Every line below that holds the string "width" should be copied out.

Data provided section start

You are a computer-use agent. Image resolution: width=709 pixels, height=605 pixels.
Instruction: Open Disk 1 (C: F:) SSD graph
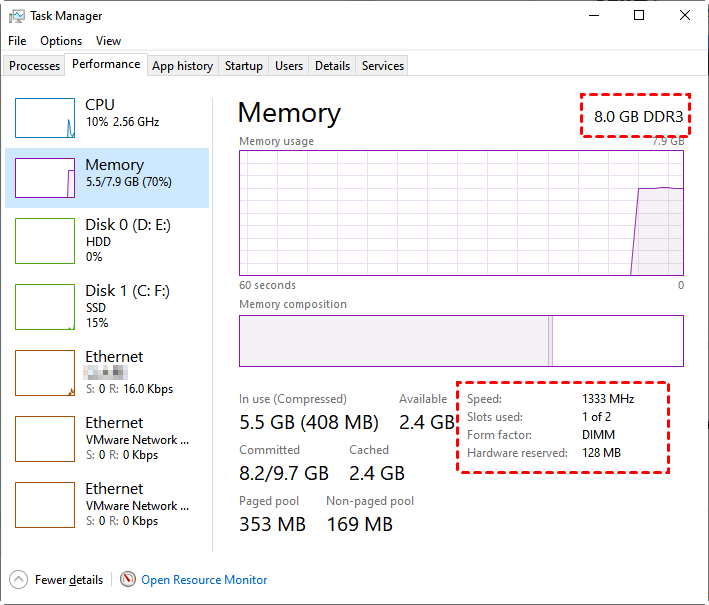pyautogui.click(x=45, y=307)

Data provided section end
Data provided section start

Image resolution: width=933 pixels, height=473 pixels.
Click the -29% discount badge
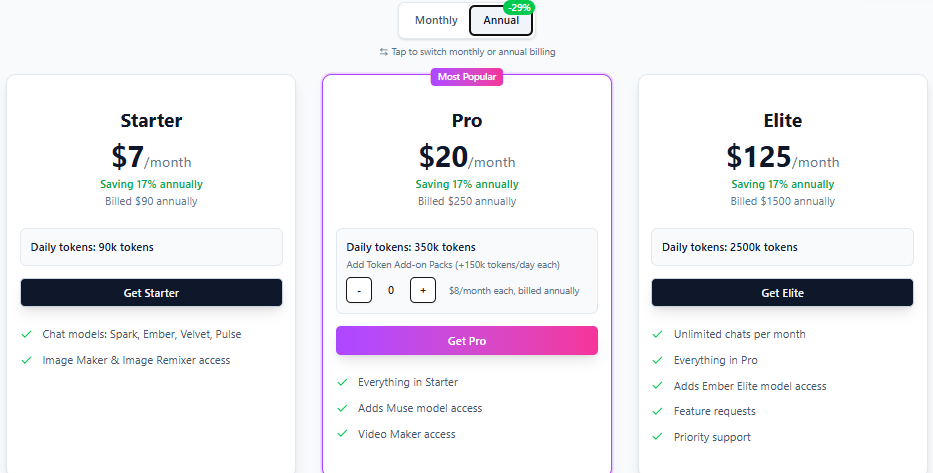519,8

Data provided section end

= Exercise response =
You are a computer-use agent. Image resolution: width=709 pixels, height=605 pixels.
Image resolution: width=933 pixels, height=473 pixels.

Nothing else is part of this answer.